▸ **WRITTEN EXERCISE 1**:
Answer these questions about the Pleasants Construction text:
(a) Who runs the company today?
(b) How many people are on the underground rehabilitation team?
(c) Whose trenchless products is the rehab division a certified installer of?

Today, the company is run by Don Pleasants, Bill Pleasants’ son. Core services include earthwork, site development, demolition, paving, soil stabilization, site utility installation, material processing and underground utility rehabilitation.

Due to long-standing relationships with many local municipalities and sewer authorities — such as WSSC Water — Pleasants Construction was encouraged to introduce new technologies and solutions to these high-profile clients. Consequently, the company has been awarded projects that give it an opportunity to stretch its construction, innovation and problem-solving skills.

The addition of an underground rehabilitation and trenchless technology-based division was a natural progression, as the firm has always been heavily involved in local utility contracting, installing sewer, water and storm drain systems. The underground rehabilitation division has a team of 35. Pleasants employs approximately 370 people in its construction departments, with a total of 680 staff members across all its divisions.

The rehab division is a certified installer of Reline America’s trenchless products. Pleasants’ ownership interest in Reline America’s UV glass-reinforced polyester lining equipment has resulted in a strategic alliance, providing a critical advantage to the division. In addition to high-quality lining installation, Pleasants provides its clients with asset assessment and consulting services to educate and deliver best-fit solutions to local municipalities’ underground rehabilitation issues. Other services include manhole rehabilitation, point repairs, pipeline cleaning and CCTV inspection.

▸ **WRITTEN EXERCISE 2**: Rewrite the records starting at the line that contains "You are a computer-use agent. Screen" and ending at the line that contains "Action: [x=1130, y=133]", with "Task" replaced by "Goal" and nothing else changed.

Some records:
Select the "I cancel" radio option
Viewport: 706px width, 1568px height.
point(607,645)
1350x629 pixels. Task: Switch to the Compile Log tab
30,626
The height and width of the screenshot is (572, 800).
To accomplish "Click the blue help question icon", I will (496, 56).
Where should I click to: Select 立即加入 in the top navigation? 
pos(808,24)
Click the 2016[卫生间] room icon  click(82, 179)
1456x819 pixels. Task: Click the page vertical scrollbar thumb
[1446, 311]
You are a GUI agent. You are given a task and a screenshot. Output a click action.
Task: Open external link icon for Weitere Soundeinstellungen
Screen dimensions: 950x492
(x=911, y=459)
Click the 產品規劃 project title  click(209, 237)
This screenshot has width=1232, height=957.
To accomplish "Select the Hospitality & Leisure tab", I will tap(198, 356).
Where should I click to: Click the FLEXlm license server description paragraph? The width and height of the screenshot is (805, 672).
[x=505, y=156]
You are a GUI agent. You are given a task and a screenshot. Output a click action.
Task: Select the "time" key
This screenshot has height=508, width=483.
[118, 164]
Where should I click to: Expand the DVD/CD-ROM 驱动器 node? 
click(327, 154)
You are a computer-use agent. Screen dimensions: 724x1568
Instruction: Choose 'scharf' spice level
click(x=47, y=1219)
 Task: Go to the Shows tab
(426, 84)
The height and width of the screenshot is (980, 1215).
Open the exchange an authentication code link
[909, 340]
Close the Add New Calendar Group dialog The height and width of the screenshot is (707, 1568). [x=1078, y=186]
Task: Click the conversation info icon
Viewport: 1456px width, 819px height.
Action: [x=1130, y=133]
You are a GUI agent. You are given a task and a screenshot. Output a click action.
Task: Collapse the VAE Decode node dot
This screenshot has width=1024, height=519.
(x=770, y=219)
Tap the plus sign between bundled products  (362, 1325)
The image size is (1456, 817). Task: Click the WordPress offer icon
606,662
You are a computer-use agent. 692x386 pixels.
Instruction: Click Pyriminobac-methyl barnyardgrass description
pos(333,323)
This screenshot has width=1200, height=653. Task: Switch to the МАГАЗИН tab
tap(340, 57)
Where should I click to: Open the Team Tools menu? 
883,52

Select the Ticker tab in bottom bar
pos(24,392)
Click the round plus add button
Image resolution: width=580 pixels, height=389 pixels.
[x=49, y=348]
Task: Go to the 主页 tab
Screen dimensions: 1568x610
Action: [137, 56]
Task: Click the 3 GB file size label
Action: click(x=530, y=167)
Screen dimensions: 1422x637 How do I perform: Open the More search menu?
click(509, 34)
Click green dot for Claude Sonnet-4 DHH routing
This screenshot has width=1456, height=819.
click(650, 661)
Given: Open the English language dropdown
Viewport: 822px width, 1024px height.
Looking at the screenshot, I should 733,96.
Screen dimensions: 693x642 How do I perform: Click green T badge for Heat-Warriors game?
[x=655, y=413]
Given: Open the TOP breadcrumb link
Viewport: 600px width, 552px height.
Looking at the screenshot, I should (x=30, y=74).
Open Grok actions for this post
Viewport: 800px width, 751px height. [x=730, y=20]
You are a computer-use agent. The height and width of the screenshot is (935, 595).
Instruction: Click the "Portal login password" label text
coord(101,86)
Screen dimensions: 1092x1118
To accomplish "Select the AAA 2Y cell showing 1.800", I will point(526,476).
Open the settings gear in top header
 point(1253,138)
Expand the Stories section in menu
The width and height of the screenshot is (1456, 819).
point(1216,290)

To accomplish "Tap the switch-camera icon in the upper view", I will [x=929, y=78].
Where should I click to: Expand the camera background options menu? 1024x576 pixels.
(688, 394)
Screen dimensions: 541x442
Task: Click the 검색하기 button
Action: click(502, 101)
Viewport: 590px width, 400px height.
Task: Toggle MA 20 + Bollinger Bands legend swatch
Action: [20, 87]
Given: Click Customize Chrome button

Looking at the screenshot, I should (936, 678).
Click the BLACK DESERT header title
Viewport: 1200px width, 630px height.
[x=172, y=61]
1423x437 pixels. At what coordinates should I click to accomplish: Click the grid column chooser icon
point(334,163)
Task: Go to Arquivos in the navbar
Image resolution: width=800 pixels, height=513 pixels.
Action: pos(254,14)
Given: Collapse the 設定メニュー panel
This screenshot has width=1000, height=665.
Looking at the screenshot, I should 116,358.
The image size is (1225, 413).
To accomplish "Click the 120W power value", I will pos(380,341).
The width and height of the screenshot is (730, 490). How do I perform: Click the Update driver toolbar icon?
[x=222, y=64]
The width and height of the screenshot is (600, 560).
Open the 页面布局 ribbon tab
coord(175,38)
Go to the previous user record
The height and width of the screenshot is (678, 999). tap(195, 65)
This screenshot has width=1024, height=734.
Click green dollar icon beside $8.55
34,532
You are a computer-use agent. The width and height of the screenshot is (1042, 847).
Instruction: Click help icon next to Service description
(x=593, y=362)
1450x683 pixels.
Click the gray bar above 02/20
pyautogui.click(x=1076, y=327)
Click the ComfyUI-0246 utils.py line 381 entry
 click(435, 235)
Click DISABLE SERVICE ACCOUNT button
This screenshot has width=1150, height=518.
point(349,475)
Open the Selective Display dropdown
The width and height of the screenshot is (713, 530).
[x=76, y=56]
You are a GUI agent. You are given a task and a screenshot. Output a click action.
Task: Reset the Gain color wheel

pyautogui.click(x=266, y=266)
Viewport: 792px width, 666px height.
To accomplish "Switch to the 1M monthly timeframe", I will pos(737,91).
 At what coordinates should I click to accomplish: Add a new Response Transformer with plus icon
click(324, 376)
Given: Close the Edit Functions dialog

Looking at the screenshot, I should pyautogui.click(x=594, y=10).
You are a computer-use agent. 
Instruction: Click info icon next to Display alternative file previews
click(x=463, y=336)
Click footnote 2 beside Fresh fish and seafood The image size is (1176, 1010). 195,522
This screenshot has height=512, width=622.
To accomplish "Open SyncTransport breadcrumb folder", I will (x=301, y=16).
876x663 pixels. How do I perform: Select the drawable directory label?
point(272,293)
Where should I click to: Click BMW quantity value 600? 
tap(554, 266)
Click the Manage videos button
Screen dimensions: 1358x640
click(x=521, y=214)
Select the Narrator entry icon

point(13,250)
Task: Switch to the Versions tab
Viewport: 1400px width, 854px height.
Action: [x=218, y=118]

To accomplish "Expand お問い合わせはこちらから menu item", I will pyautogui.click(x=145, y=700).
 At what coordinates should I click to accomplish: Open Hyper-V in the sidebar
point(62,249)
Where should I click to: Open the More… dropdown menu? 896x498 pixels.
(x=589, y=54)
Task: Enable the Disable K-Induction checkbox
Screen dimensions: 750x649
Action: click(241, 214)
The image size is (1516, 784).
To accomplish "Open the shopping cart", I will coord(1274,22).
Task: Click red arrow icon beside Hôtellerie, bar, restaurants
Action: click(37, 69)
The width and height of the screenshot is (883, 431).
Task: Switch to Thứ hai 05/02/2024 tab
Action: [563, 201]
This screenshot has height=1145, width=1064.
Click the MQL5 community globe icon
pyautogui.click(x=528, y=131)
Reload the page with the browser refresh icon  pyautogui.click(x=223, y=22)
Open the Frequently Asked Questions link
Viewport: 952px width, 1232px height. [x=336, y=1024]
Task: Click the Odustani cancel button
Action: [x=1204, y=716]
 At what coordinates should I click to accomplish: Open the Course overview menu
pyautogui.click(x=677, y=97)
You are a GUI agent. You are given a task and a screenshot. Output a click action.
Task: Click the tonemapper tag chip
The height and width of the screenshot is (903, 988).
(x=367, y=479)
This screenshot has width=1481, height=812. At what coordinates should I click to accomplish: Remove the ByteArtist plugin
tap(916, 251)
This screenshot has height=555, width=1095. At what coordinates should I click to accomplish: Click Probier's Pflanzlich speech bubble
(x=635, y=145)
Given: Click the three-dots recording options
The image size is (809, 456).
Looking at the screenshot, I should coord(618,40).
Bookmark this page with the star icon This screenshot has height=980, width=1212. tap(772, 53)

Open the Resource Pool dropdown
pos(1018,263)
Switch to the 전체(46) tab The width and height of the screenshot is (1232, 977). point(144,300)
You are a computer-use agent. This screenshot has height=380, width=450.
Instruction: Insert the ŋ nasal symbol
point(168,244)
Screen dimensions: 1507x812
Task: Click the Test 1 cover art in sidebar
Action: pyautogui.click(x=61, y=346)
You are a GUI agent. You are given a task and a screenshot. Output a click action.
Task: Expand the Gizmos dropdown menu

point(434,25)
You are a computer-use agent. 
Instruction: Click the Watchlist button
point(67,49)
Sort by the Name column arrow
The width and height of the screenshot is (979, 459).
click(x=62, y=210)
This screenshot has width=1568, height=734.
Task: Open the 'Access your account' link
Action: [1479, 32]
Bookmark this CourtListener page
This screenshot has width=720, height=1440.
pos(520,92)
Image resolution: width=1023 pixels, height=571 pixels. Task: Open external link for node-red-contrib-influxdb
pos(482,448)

▸ **SOLUTION 1**:
(a) Don Pleasants, Bill Pleasants' son
(b) 35
(c) Reline America's

▸ **SOLUTION 2**:
You are a computer-use agent. Screen dimensions: 724x1568
Instruction: Choose 'scharf' spice level
click(x=47, y=1219)
 Goal: Go to the Shows tab
(426, 84)
The height and width of the screenshot is (980, 1215).
Open the exchange an authentication code link
[909, 340]
Close the Add New Calendar Group dialog The height and width of the screenshot is (707, 1568). [x=1078, y=186]
Goal: Click the conversation info icon
Viewport: 1456px width, 819px height.
Action: [x=1130, y=133]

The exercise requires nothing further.